* START *

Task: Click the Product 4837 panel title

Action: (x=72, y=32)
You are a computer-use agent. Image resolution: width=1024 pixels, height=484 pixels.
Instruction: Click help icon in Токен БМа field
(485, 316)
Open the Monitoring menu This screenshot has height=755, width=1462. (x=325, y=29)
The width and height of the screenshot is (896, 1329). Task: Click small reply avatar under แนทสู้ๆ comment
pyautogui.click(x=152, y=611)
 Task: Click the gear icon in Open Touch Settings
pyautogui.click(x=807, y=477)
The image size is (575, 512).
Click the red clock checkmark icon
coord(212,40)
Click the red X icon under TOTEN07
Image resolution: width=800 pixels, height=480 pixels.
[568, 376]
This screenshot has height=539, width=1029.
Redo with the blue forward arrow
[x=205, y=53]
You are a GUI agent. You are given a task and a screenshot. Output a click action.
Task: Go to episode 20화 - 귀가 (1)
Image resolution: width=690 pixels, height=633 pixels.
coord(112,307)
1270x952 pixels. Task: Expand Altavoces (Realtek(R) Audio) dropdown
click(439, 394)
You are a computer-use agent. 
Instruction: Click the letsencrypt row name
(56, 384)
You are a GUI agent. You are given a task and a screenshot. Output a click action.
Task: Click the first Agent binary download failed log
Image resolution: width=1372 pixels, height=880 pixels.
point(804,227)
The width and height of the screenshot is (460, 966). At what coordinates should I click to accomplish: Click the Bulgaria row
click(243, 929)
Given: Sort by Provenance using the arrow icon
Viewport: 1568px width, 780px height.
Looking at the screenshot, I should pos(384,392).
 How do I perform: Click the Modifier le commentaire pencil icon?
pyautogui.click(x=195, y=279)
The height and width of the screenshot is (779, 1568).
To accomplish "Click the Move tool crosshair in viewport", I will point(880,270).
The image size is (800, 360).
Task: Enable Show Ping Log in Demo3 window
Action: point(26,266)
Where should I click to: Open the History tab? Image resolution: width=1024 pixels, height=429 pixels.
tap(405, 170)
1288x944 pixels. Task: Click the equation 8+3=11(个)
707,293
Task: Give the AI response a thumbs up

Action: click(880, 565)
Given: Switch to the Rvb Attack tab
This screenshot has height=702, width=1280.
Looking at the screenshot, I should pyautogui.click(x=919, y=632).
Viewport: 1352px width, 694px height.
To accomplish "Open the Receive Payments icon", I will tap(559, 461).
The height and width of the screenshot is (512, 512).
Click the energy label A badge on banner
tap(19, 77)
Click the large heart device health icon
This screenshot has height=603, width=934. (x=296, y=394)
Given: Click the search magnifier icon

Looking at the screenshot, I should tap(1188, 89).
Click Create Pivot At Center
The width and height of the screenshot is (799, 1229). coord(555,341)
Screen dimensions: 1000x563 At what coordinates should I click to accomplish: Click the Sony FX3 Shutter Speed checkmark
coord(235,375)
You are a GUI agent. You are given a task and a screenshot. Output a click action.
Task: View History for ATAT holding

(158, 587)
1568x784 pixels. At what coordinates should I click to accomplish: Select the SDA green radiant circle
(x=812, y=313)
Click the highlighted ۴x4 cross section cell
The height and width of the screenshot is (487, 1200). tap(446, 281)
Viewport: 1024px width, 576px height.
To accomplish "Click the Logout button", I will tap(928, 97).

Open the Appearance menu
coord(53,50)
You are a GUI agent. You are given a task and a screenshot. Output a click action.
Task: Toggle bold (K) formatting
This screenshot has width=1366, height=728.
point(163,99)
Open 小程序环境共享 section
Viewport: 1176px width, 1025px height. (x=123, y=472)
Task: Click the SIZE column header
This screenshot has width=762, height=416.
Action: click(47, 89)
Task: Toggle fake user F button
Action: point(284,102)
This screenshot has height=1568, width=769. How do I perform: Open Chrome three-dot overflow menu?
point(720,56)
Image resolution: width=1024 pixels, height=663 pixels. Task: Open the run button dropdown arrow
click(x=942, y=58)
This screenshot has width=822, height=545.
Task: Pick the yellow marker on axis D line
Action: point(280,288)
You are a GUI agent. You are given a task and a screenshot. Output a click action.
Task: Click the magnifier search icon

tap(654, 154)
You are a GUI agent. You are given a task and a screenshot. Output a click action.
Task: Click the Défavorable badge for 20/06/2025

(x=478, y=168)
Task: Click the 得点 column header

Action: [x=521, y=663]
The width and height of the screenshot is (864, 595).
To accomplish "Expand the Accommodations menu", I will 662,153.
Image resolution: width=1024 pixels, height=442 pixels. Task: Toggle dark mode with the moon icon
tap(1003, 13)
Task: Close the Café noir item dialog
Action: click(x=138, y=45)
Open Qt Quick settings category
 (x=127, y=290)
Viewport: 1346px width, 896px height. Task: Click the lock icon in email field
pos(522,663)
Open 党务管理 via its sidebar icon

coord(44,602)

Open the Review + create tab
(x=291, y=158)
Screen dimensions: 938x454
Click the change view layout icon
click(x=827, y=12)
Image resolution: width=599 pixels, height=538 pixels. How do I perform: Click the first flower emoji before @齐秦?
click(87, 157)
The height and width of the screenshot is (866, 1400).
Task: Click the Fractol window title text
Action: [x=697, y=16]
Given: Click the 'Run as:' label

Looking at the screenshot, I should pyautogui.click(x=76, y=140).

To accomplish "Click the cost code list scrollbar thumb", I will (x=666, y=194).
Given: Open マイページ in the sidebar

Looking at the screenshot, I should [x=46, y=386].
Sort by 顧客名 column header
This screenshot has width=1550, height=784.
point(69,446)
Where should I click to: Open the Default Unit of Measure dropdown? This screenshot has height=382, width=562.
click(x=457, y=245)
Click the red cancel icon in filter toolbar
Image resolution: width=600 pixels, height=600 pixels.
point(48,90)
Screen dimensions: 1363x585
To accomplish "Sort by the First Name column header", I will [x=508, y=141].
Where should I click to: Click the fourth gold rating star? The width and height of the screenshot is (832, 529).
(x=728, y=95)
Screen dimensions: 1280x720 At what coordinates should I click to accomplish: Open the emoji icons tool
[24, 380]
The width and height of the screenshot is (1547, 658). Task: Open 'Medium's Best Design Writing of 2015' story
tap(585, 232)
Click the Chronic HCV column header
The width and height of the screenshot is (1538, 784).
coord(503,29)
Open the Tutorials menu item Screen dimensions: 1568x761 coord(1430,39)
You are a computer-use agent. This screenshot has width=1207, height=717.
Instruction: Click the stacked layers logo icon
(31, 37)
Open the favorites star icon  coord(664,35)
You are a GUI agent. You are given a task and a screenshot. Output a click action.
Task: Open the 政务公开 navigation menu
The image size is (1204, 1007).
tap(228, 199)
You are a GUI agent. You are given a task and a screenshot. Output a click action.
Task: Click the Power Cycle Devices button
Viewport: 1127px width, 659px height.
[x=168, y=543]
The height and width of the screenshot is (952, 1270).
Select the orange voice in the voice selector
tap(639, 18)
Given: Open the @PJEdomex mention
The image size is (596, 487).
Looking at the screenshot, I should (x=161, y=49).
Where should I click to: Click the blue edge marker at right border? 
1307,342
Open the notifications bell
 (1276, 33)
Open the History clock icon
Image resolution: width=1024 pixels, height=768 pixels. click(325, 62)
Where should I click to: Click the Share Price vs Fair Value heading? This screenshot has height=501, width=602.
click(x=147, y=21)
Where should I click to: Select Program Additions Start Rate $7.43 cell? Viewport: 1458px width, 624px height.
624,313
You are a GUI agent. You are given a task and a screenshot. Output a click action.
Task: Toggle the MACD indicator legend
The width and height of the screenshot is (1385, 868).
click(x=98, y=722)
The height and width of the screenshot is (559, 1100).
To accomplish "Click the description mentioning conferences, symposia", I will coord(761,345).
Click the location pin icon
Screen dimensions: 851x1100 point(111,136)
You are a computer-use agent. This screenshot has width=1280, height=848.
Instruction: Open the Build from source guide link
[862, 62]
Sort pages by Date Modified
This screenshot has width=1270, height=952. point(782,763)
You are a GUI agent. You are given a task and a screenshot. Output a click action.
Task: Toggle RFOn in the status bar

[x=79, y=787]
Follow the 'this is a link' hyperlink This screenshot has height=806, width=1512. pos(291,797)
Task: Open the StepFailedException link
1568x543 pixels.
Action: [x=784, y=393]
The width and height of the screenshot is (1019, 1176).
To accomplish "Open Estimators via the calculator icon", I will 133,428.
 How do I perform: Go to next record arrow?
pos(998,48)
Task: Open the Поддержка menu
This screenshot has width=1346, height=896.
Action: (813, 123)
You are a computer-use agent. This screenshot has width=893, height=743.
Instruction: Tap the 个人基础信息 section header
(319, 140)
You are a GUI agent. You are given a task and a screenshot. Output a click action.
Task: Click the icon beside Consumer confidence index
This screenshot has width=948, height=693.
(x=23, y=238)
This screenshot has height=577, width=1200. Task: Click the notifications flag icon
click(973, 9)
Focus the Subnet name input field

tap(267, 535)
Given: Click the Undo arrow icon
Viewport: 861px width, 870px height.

* END *

● **YOUR GOAL**
Revise the records from the line containing "This screenshot has height=577, width=1200." through the end of the records, replacing "flag" with "bell" and leaving everything else unchanged.

● **SOLUTION TO THIS TASK**
This screenshot has height=577, width=1200. Task: Click the notifications bell icon
click(973, 9)
Focus the Subnet name input field

tap(267, 535)
Given: Click the Undo arrow icon
Viewport: 861px width, 870px height.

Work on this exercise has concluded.